For the first time in history doctors say they have been able to cure a baby who was born with HIV, the virus that causes AIDS.
According to the WSJ, this marks only the second documented case of a patient being cured of HIV. The first was an adult Berlin man who was cured as a result of a 2007 bone-marrow transplant.
On Sunday researchers announced the news at a major AIDS conference in Atlanta. Hannah Gay, an associate professor of pediatrics at the University of Mississippi Medical Center, told USA Today, “I’m sort of holding my breath that this child’s virus doesn’t come back in the future."
Gay helped treat the 2 1/2 year-old Mississippi girl, who was started on an aggressive regimen of drugs just 30 hours after her birth.

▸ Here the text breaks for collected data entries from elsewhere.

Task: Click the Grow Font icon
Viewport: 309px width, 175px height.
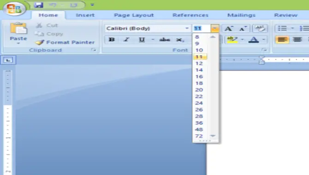Action: (x=229, y=29)
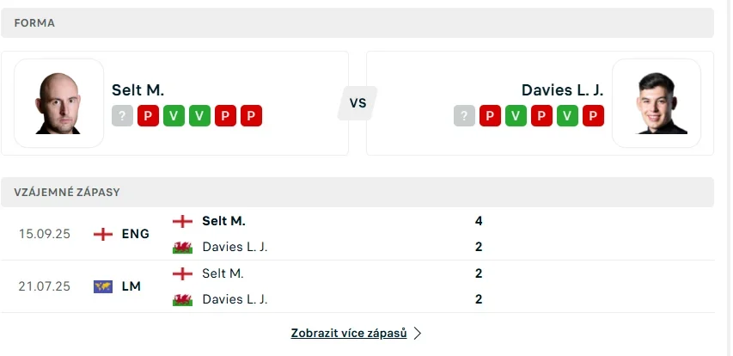Click Selt M.'s first red P form badge
The image size is (733, 356).
pos(148,116)
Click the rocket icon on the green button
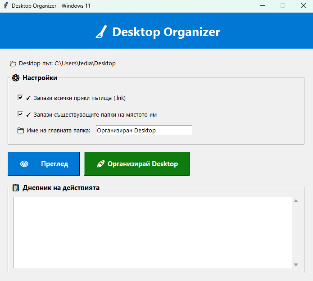313x281 pixels. pos(101,164)
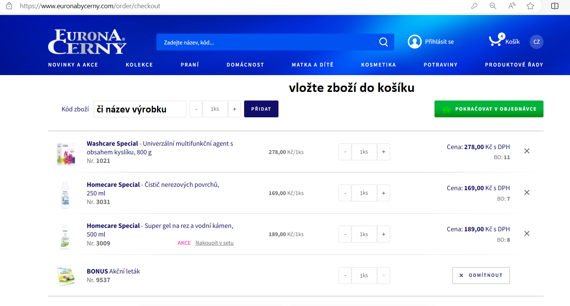Decrease quantity of product Nr. 3031

pyautogui.click(x=345, y=193)
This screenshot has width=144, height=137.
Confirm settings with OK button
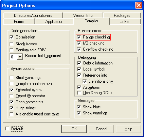[74, 129]
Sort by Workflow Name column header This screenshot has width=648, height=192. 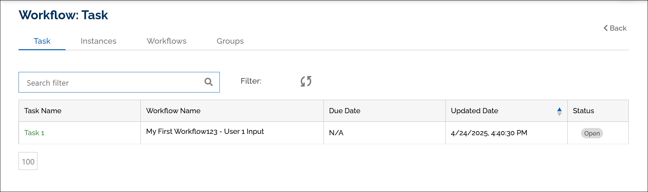[173, 111]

Lat year the baby girl's mother stopped her daughter's treatment, and doctors discovered that the virus was undetectable even without drugs, which normally HIV patients must take for the rest of their lives.
The girl now needs no medication for HIV and likely will not infect others, according to doctors.

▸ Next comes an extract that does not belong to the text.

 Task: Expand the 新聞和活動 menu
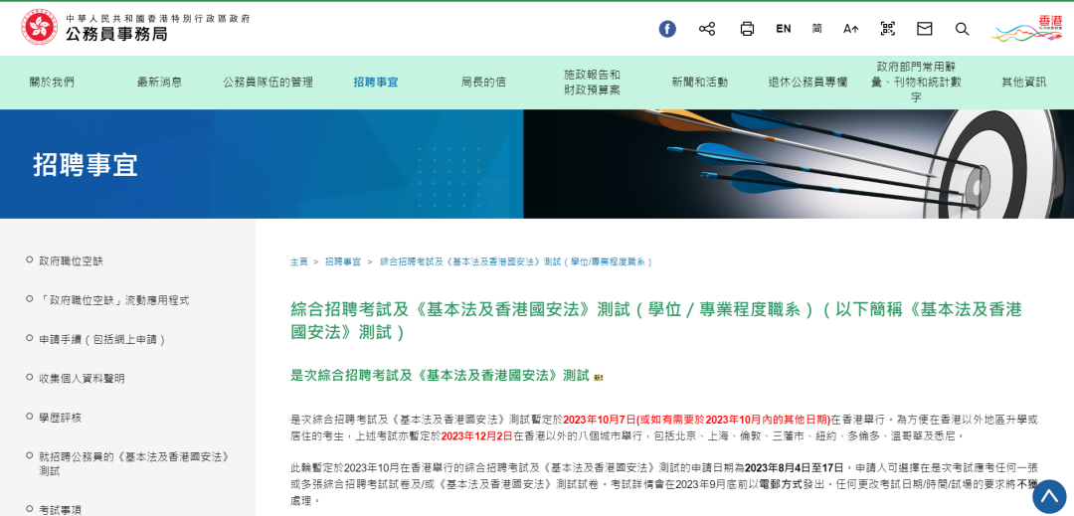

“I’m certainly very hopeful that it will produce studies that will show us a way to cure other babies in the future,” Gay said.

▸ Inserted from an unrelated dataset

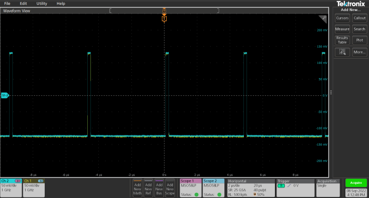Click the waveform view magnifier corner icon
This screenshot has width=369, height=198.
323,19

Doctors are not exactly clear why the treatment was effective, but the case raised hopes for the millions of other people living with the virus.
However, researchers say since this case is just one patient, a baby, their findings might not help people who contracted HIV as an adult.
Over the past twenty years in developed countries, the number of babies who are born with HIV has fallen dramatically due to better drugs and prevention plans.
However, the problem remains high in developing countries.